I’m writing a compiler in Rust. Which is to say, I do a lot of tree folds in Rust. Rust shines at a lot of things. Overall, I’m happy with my choice to use it. It’s just…for the life of me I can’t write a satisfactory fold over trees.

Perhaps it’s a personal failing. The perfect fold is out there, and I’m simply ignorant of its divine design. If you’re reading this and thinking that, please I beg of you, enlighten me. If you’re reading this and not thinking that, first off thank you, and second off welcome to my tar pit.

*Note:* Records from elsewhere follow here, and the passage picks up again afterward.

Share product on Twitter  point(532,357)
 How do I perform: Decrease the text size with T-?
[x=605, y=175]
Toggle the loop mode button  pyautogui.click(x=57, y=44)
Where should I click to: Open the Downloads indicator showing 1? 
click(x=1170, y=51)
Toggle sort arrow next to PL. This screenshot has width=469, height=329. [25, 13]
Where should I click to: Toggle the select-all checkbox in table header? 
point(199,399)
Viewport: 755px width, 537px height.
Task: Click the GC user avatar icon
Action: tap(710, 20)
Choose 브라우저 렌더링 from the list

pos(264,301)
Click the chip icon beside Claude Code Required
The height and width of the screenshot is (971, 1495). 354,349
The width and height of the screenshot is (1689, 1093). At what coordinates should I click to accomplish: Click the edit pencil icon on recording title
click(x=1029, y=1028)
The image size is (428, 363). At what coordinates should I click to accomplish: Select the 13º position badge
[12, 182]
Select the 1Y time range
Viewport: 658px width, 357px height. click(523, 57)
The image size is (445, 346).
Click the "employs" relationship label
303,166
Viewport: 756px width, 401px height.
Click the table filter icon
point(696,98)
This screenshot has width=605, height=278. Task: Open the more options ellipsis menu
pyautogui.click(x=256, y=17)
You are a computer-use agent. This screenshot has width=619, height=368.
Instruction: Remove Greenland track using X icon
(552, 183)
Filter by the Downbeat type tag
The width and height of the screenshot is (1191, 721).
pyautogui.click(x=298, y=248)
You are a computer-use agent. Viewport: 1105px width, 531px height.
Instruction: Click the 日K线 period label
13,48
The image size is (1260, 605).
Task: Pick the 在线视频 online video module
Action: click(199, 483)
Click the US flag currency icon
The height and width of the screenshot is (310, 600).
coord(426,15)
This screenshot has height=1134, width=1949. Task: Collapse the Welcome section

What’s a fold? Link to heading

Rust aficionados might eagerly point out Rust has a built-in fold: Iterator::fold (in fact Iterator has a whole bunch of folds). They’re not wrong, and I love the enthusiasm, but that’s not quite what we’re talking about with tree folds. There are some issues with using Iterator::fold as a tree fold:

Nodes can’t control their own traversal
We need multiple Iterator implementations to have multiple traversal orders
Using a closure causes lifetime issues

A tree fold is more specialized than Iterator::fold . It often exists solely to traverse a specific tree (usually an AST in a compiler) and perform an action at each node. The fold is frequently required to produce a new tree. In exchange for this more narrow use case, a tree fold can be more brief and convenient to write. A compiler has a lot of folds. Rustc has 20+ folds for just one of their type trees, so this is a worthwhile tradeoff.

What about a Tree Visitor?

A lot of languages separate a tree visitor from a tree fold. A tree visitor doesn’t produce a new tree and just visits each node in the tree. These are super handy for collecting information about a tree without modifying it, or searching a tree. However, we won’t be talking about them in this post to save time.
Smash subscribe and hit that bell to let me know you wanna hear more about Tree Visitors!!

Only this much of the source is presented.